• **EXTRAIT DE PAGE**
De nombreux scientifiques pensent avoir démontré l’inexistence du libre arbitre. Alfred R. Mele se propose ici de les réfuter sur leur terrain même, celui de la rigueur expérimentale et démonstrative.
La question du libre arbitre est traditionnellement l’une des plus discutées en philosophie et aussi l’une des plus populaires. Qu’entendons-nous habituellement par là ? On s’accorde en général pour dire qu’il réside dans notre pouvoir de faire intentionnellement telle ou telle chose. Nous exerçons notre libre arbitre lorsque nous n’agissons pas par nécessité ou par contrainte, lorsqu’il nous revient — et qu’il est de notre responsabilité — d’effectuer ou pas une certaine action. Dire que nous en décidons librement, c’est prétendre que nous exerçons un contrôle réflexif ou délibératif sur notre action, que nous examinons, avant de nous décider, les bonnes raisons que nous avons de la faire. Ainsi, le libre arbitre ne peut s’exercer que dans les situations où plusieurs possibilités se présentent à un agent : choisir entre plusieurs options, agir ou s’abstenir.
La notion de libre arbitre, forgée par les Romains, comprend aussi une importante connotation morale, qui remonte à l’Antiquité et dont le traité d’Augustin d’Hippone sur le sujet est un jalon essentiel. Dans cette perspective, le libre arbitre est la manifestation d’une responsabilité morale. La notion pose enfin une question de métaphysique générale, car il existe une condition cosmologique de possibilité de notre liberté d’agir : il faut que notre univers ne soit pas entièrement déterminé, qu’il n’obéisse pas intégralement au principe de raison. Hors une part d’indétermination du monde, il n’est pas de futur contingent qui puisse, au présent, donner sens à une liberté d’agir.

• **TRAVAIL À RÉALISER**
Pouvez-vous retranscrire fidèlement, dans l'extrait sur le libre arbitre, le passage qui s'ouvre sur les mots contenant "De nombreux scientifiques" et se termine par "expérimentale et démonstrative." ?

• **DONNÉES FOURNIES**
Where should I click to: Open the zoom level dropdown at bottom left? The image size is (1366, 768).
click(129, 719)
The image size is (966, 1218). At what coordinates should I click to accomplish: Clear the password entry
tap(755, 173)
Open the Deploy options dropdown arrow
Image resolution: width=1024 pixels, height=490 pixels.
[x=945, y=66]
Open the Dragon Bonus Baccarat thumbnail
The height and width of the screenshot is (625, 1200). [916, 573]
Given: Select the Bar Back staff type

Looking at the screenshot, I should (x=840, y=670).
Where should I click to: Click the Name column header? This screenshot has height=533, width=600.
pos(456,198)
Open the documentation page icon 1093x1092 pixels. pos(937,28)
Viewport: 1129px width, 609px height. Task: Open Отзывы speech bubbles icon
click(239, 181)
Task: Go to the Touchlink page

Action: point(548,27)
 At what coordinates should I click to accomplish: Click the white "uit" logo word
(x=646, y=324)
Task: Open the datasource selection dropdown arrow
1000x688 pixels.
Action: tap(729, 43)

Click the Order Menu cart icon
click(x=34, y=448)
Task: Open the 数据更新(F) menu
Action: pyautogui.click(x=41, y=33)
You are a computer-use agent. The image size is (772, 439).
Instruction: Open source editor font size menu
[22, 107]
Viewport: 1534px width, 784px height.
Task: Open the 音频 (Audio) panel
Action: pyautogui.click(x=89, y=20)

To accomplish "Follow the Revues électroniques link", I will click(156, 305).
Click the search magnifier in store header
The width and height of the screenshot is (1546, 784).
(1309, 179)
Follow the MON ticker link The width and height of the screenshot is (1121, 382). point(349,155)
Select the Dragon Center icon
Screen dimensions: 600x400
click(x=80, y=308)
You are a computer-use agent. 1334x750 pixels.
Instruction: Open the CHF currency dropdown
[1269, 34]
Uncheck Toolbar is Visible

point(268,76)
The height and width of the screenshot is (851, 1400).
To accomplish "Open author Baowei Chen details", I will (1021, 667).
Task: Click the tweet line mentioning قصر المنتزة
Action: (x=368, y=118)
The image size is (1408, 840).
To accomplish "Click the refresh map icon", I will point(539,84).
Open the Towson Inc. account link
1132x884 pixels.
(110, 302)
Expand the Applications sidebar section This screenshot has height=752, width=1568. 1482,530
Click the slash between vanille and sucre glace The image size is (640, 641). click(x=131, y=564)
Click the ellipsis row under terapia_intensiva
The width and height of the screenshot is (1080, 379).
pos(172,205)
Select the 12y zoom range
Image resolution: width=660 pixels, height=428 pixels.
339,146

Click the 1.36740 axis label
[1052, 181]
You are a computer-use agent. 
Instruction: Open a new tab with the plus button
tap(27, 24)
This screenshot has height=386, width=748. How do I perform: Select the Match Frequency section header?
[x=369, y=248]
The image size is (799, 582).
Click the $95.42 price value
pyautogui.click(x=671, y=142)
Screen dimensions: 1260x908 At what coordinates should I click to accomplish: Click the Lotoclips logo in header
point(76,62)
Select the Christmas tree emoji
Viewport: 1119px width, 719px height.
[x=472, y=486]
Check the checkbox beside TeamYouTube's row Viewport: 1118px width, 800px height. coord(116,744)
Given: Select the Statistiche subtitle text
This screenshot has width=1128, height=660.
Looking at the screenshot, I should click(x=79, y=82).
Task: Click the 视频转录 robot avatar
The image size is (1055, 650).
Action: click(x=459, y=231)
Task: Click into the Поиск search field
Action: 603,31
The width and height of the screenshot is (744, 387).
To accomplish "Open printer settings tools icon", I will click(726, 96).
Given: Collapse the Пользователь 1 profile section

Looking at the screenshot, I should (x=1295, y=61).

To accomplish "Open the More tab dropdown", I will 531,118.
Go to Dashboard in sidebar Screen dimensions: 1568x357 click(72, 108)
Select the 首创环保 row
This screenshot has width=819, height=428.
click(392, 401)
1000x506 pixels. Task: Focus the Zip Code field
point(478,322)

• **RÉPONSE**
De nombreux scientifiques pensent avoir démontré l’inexistence du libre arbitre. Alfred R. Mele se propose ici de les réfuter sur leur terrain même, celui de la rigueur expérimentale et démonstrative.